Exercise inputs:
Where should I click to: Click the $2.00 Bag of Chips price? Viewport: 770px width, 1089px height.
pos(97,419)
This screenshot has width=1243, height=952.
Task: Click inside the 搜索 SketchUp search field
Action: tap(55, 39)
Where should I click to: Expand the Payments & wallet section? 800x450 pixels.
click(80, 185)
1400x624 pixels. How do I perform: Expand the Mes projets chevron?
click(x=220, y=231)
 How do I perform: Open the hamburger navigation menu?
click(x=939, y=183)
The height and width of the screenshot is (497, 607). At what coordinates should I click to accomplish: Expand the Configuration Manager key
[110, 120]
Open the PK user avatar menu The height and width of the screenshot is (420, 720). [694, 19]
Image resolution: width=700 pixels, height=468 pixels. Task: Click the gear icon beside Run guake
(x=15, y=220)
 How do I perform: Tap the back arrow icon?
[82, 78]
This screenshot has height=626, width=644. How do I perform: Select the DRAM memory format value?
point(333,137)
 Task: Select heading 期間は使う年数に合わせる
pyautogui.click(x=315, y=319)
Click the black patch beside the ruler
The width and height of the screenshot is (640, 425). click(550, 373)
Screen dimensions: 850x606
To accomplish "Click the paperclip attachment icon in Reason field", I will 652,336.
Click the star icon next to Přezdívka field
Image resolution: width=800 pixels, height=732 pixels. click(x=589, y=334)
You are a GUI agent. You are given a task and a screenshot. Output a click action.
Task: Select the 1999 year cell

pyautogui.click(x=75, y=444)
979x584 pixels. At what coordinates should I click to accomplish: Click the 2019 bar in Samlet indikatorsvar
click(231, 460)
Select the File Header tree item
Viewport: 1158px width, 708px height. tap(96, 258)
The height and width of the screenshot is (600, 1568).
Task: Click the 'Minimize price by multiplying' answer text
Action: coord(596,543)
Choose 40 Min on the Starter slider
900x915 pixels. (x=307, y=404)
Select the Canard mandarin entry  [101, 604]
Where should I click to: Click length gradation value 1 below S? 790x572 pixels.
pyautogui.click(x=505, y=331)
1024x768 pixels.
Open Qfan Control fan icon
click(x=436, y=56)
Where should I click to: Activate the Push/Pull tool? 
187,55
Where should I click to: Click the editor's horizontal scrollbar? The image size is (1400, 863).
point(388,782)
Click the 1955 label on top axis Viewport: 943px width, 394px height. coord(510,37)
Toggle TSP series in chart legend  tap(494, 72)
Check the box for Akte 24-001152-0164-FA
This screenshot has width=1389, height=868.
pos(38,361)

What the task asks: Transcribe every record above so that nothing differs from the original.

Exercise output:
Where should I click to: Click the $2.00 Bag of Chips price? Viewport: 770px width, 1089px height.
pos(97,419)
This screenshot has width=1243, height=952.
Task: Click inside the 搜索 SketchUp search field
Action: tap(55, 39)
Where should I click to: Expand the Payments & wallet section? 800x450 pixels.
click(80, 185)
1400x624 pixels. How do I perform: Expand the Mes projets chevron?
click(x=220, y=231)
 How do I perform: Open the hamburger navigation menu?
click(x=939, y=183)
The height and width of the screenshot is (497, 607). At what coordinates should I click to accomplish: Expand the Configuration Manager key
[110, 120]
Open the PK user avatar menu The height and width of the screenshot is (420, 720). [694, 19]
Image resolution: width=700 pixels, height=468 pixels. Task: Click the gear icon beside Run guake
(x=15, y=220)
 How do I perform: Tap the back arrow icon?
[82, 78]
This screenshot has height=626, width=644. How do I perform: Select the DRAM memory format value?
point(333,137)
 Task: Select heading 期間は使う年数に合わせる
pyautogui.click(x=315, y=319)
Click the black patch beside the ruler
The width and height of the screenshot is (640, 425). click(550, 373)
Screen dimensions: 850x606
To accomplish "Click the paperclip attachment icon in Reason field", I will 652,336.
Click the star icon next to Přezdívka field
Image resolution: width=800 pixels, height=732 pixels. click(x=589, y=334)
You are a GUI agent. You are given a task and a screenshot. Output a click action.
Task: Select the 1999 year cell

pyautogui.click(x=75, y=444)
979x584 pixels. At what coordinates should I click to accomplish: Click the 2019 bar in Samlet indikatorsvar
click(231, 460)
Select the File Header tree item
Viewport: 1158px width, 708px height. tap(96, 258)
The height and width of the screenshot is (600, 1568).
Task: Click the 'Minimize price by multiplying' answer text
Action: coord(596,543)
Choose 40 Min on the Starter slider
900x915 pixels. (x=307, y=404)
Select the Canard mandarin entry  [101, 604]
Where should I click to: Click length gradation value 1 below S? 790x572 pixels.
pyautogui.click(x=505, y=331)
1024x768 pixels.
Open Qfan Control fan icon
click(x=436, y=56)
Where should I click to: Activate the Push/Pull tool? 
187,55
Where should I click to: Click the editor's horizontal scrollbar? The image size is (1400, 863).
point(388,782)
Click the 1955 label on top axis Viewport: 943px width, 394px height. coord(510,37)
Toggle TSP series in chart legend  tap(494, 72)
Check the box for Akte 24-001152-0164-FA
This screenshot has width=1389, height=868.
pos(38,361)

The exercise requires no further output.